Over at Memex 1.1 the redoubtable John Naughton talks about his holiday reading, and makes me feel guilty that most of mine has been <=140 characters… I did finish Will Self’s Umbrella recently, and am half-heartedly starting up with Iain M Banks new Culture novel, The Hydrogen Sonata, but John has gone for some serious stimulation:

One of the really nice things about Christmas is that the phone stops ringing and the tide of work-related email recedes, leaving time for reading. Here’s what’s I’m into just now:

Artemis Cooper’s biography of Patrick Leigh Fermor. Like many people I’ve been fascinated by Fermor ever since reading his two great travel books — A Time of Gifts and Between the Woods and the Water. I’ve long been curious to know what the rest of his life was like. Now I’m finding out.

Sebastian Seung’s Connectome: How the Brain’s Wiring Makes Us Who We Are.

Larry Lessig’s new book, Republic, Lost: How Money Corrupts Congress – and a Plan to Stop It.

Age of Fracture,a terrific work of intellectual history and the first really convincing account I’ve come across of how and why the post-war liberal consensus ran out of steam and was replaced by the neo-con nonsense that has got us into our current mess.

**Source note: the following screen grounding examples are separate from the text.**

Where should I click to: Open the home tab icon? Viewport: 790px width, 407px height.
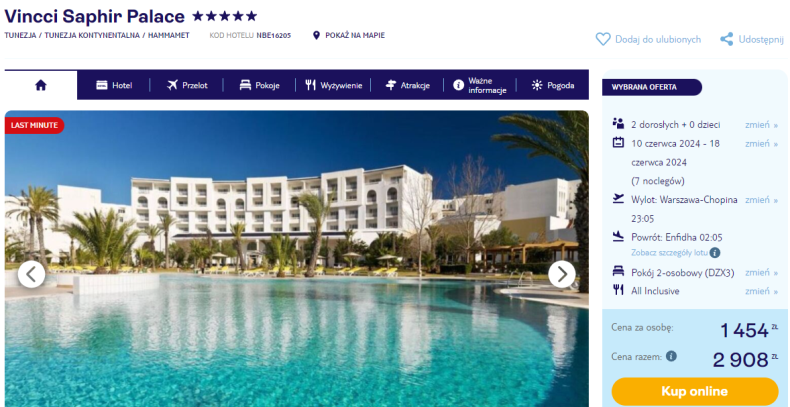[x=41, y=85]
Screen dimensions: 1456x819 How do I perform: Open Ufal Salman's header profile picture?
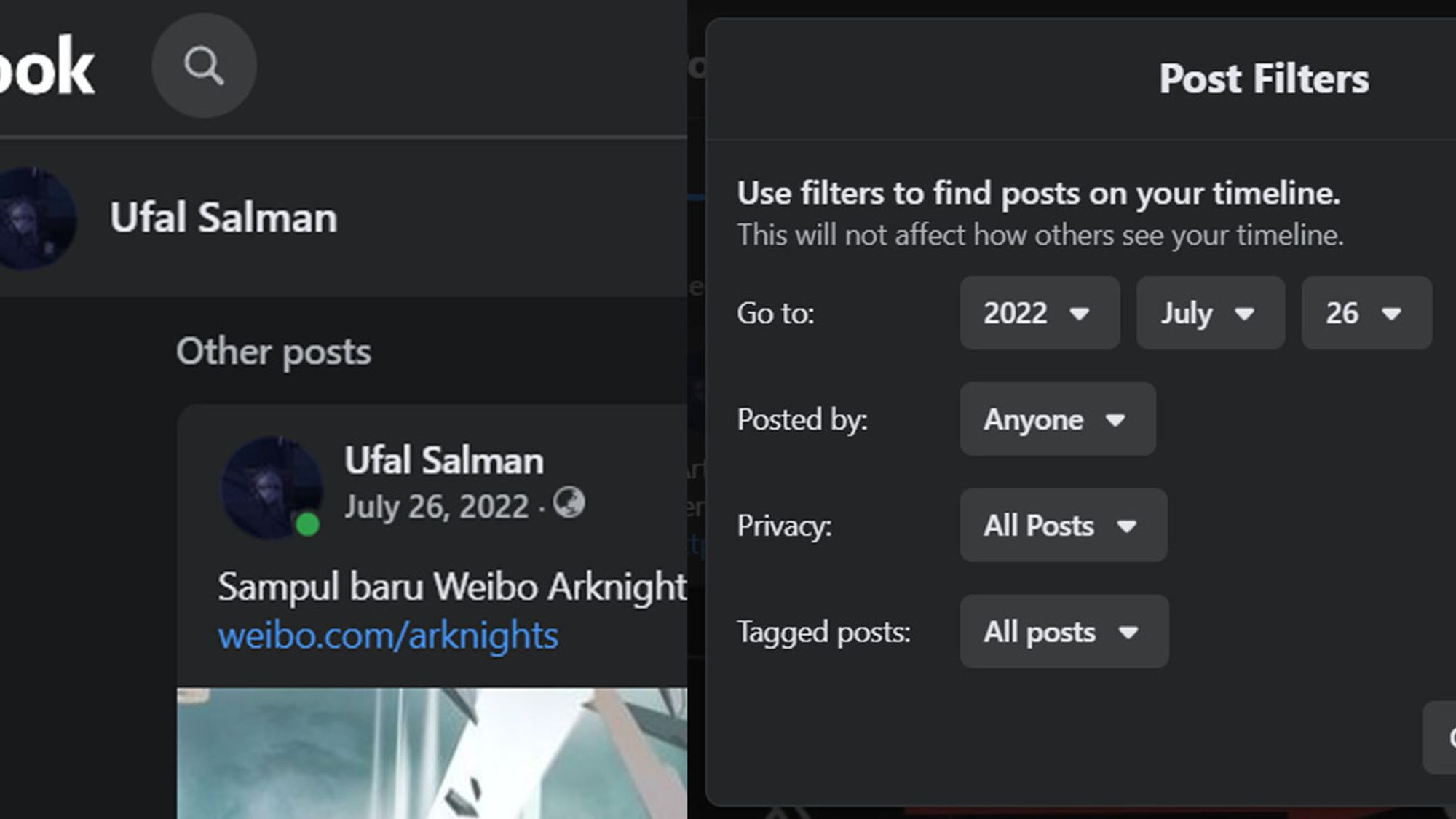[x=31, y=218]
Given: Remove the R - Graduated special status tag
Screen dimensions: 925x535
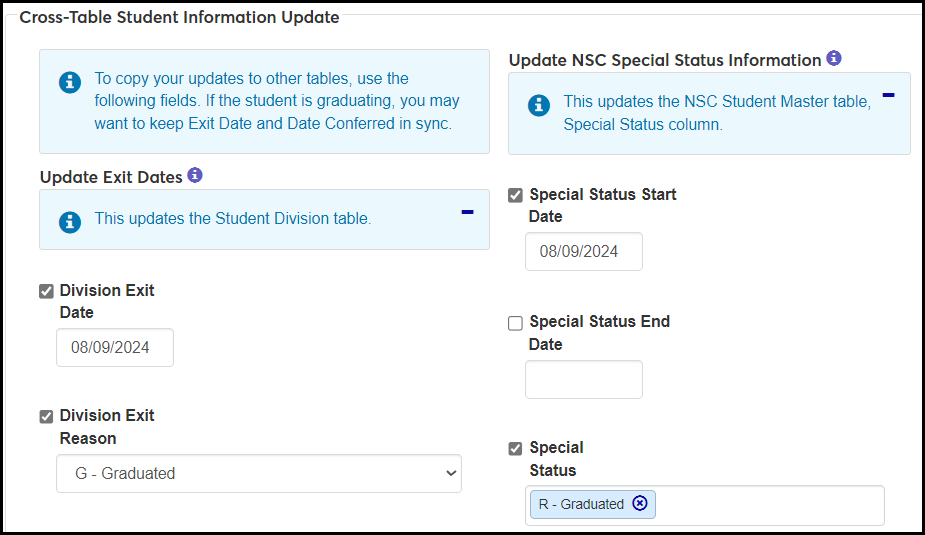Looking at the screenshot, I should coord(640,504).
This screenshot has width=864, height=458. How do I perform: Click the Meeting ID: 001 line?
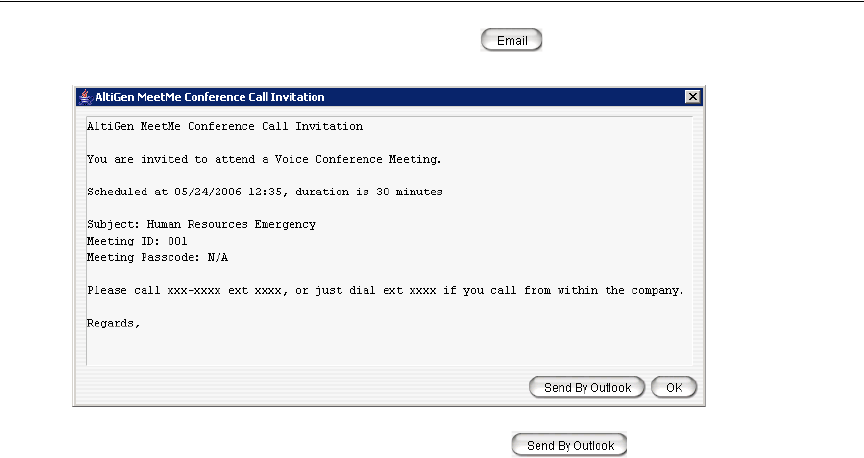pos(137,241)
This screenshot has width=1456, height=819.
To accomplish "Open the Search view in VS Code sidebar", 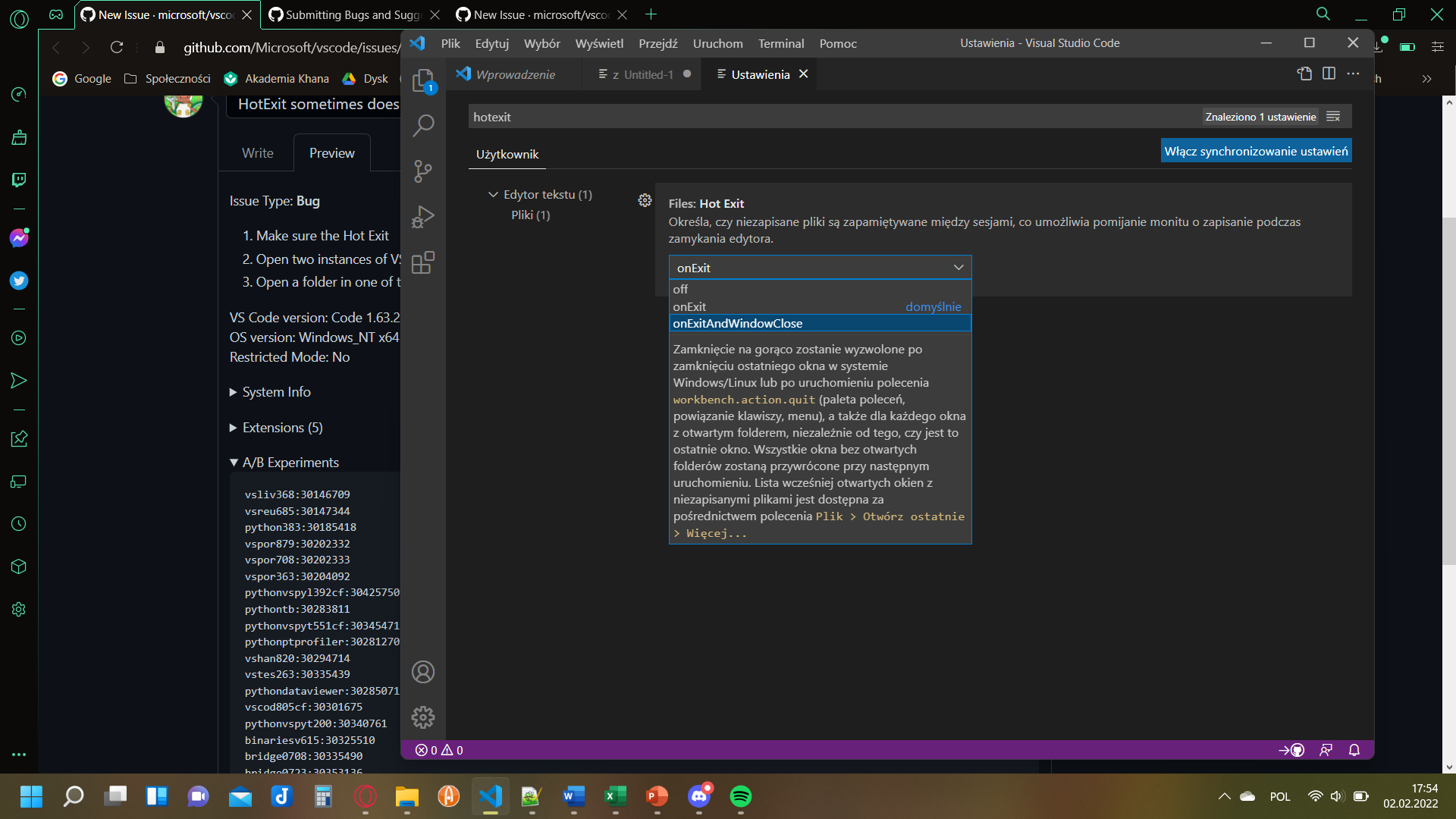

 I need to read Larry’s new book, of course, and while the term ‘Connectome’ just irritates me, it covers an area that I want to write about myself. And just last weekend Katie’s mum was raving about the Fermor biography, so I should add it to the list.

SchroderBut just last week my good friends at Faber sent me Country Girl, Edna O’Brien’s fabulous autobiography, and I have an early copy of Schroder, Amity Gaige’s new novel, which Stephen Page thinks I will enjoy – and  I have learned to trust his judgement over everyone else’s when it comes to such matters.

I suspect this means that my tax return will end up being done on Jan 31 again.